Rational Technology column for January 23, 2005.
Over the past week, there was minor tempest in the local IT community. It stemmed from the Philippine Computer Society's "Digital Pinay 2005" competition. The promotional description for the contest promised to "search for the woman who best exemplifies the qualities expected of future women leaders of the Philippine Information and Communications Technology (ICT) industry."
Such a search would otherwise be considered exemplary of enlightened thinking were it not for the entry form that asked for candidates' height, weight, bust, waist, and hip sizes. Further reading of the criteria of the contest revealed that participants would be judged 40% for intelligence and 60% for popularity, beauty, and personality.
It didn't take too long for people in local IT -- both men and women -- to raise a hue and cry over the competition. What, they asked, did a woman's vital statistics have to do with her qualifications as a leader in the IT industry? As of this writing, the organizers of the contest beat a hasty retreat, admitting that someone had goofed on the criteria.
Why were the objections so strenuous? People working deep in technology generally pride themselves on egalitarianism and a meritocracy based on skill and intellect. Sex, race, creed, and financial status ought not to matter, and by and large, in the technology community, they don't. Holding a beauty contest and representing the winner as a paragon of the IT professional runs contrary to these ideals, and is in fact a great step backwards.
Having been in the IT industry for over a decade, I've interacted with women working on technical and managerial roles. Among them: systems engineers, network architects, kernel module developers, applications programmers, support engineers, and technical managers. On the whole, they have been as competent as their male counterparts, and sometimes more so.
Of course, it would be wrong to say that they were the same as men; our brains are wired differently, and correspondingly, our responses and perspectives are also different. But that only made my working experience all the richer.
Yet it's also true that the gender ratio in the technology industry is skewed towards men. Unfortunately, there are no Philippine-specific studies that validate this, so I can only base it on personal experience. Discounting positions in sales, management and education, men outnumber women 3-to-1. Why is this so?
There was an old saw about boys being geared early on towards engineering and the sciences and girls towards softer disciplines, and that this affects the education they pursue. With the ubiquity and accessibility to technology over the past ten years , this is largely irrelevant for the budding generation of engineers and scientists. But if it was true in the past, then this would have some effect on the ratio of the current crop of mid-level and senior technical executives.

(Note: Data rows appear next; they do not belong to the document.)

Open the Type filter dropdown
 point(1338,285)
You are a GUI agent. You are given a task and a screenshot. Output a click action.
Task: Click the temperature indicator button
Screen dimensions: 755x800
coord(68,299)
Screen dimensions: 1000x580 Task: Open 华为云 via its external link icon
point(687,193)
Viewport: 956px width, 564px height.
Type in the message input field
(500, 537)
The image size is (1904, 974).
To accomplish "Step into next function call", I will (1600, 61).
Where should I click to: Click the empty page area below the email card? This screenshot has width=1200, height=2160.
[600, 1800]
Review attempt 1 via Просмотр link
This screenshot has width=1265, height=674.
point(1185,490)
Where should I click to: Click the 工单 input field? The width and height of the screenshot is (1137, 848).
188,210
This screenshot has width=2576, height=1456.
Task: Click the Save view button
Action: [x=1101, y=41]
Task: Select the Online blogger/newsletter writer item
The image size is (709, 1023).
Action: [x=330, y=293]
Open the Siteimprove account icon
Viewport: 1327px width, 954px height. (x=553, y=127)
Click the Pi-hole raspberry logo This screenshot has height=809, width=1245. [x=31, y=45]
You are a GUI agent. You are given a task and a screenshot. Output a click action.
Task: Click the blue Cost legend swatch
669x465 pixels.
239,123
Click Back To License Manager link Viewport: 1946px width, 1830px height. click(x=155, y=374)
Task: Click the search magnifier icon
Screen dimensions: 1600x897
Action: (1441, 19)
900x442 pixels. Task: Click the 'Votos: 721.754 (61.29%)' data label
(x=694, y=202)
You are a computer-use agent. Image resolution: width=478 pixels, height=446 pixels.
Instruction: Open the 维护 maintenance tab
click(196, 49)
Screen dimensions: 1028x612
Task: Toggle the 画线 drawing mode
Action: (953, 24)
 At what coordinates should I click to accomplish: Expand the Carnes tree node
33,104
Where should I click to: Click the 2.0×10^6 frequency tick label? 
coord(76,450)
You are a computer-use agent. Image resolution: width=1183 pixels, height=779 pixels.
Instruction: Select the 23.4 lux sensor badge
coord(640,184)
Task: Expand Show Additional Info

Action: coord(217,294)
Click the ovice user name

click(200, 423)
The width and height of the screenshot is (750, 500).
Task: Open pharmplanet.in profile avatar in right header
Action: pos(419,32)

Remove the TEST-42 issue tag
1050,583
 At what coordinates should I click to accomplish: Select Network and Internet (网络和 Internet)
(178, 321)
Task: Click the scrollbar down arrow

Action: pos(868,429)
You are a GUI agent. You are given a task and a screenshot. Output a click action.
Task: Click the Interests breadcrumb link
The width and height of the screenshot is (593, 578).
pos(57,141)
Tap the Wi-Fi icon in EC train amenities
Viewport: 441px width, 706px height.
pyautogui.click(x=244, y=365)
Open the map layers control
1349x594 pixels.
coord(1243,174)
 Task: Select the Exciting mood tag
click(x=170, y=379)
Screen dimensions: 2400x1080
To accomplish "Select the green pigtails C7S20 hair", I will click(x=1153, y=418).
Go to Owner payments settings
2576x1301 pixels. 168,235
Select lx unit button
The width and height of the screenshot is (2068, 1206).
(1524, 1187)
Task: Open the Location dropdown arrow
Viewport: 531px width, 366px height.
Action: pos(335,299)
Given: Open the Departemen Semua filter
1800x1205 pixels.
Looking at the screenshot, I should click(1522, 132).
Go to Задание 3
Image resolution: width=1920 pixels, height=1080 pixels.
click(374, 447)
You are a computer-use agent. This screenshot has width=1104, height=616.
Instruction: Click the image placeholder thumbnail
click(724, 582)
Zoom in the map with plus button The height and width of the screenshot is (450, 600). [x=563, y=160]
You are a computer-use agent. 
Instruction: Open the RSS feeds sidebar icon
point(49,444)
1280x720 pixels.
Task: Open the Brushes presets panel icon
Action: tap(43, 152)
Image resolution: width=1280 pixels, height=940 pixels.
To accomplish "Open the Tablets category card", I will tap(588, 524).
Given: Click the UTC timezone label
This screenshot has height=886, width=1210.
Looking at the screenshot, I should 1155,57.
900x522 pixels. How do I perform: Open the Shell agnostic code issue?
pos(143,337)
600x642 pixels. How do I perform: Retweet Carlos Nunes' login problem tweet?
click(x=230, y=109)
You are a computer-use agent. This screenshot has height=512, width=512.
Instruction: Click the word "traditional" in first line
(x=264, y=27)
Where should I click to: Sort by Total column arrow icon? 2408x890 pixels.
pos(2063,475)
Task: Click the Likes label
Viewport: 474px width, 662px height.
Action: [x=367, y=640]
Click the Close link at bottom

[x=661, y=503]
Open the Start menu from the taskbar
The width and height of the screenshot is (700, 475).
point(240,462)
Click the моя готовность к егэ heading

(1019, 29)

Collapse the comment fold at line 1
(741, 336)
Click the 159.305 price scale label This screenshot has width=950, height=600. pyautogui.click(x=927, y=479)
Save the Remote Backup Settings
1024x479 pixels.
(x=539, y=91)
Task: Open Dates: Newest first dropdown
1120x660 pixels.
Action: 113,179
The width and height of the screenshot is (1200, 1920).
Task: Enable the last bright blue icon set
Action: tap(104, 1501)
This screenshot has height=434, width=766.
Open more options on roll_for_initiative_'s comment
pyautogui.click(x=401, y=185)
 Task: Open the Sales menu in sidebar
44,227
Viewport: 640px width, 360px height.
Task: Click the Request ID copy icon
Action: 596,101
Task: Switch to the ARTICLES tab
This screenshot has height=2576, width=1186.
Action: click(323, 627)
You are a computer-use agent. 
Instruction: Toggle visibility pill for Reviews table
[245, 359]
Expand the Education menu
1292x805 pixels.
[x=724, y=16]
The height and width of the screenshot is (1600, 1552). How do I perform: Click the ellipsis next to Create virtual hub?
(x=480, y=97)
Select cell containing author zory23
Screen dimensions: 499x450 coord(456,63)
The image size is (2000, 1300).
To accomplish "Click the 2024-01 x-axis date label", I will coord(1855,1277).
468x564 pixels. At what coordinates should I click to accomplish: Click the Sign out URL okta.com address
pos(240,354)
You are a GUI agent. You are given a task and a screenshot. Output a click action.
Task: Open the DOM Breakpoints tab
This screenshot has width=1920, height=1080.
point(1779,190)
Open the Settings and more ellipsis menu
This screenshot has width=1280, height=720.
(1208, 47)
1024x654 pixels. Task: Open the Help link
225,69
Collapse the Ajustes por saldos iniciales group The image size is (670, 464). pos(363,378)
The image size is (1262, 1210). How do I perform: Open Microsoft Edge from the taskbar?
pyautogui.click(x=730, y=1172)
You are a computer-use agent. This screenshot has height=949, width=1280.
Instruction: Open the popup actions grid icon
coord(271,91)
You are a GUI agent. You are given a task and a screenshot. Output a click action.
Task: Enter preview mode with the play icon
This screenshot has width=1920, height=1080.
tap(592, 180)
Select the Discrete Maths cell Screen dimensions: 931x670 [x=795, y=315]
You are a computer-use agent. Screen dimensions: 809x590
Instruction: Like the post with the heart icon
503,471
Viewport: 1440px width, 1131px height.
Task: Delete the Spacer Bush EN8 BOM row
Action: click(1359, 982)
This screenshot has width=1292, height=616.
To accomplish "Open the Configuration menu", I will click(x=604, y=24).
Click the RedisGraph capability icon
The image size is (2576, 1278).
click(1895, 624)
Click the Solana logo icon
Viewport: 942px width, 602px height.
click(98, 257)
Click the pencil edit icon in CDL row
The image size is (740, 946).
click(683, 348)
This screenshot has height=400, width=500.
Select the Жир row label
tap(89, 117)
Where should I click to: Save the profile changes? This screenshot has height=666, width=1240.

A more tangible hurdle are the issues which continue to affect women in the workplace. Extraneous demands on women are different from the men, and sometimes more stringent. Somewhere along the line, women are confronted with the choice between career and family. The decisions sometimes affect the prospects for advancement. This is a very real problem, but it doesn't have to be.
With the proper support structures in place and with technology as an enabler, it's entirely possible to stave off the false dilemma that is thrust upon them. For example, a network architect or test engineer, using the Internet to collaborate with her colleagues, could benefit from a work-at-home program, thus allowing her balance her work with family duties.
A more insiduous problem, I think, are the misconceptions around technical careers. Complexity breeds specialization and it's quite likely that gender division will once again rear its ugly head here. Justified under the label of a technical career, women could in fact be locked into the fringes of the technology industry. Call center agent comes foremost to mind here.
All these factors lead to precious few positive role models for women in the technology, thus making it more difficult to attract more women into technical careers. I say the industry is the poorer for this. It's a vicious cycle that needs to be broken and soon. To do this requires positive action at the core of the problem: in education, in career management, and in visibility.
And that's more than what a beauty contest or the cover of a technology magazine can provide.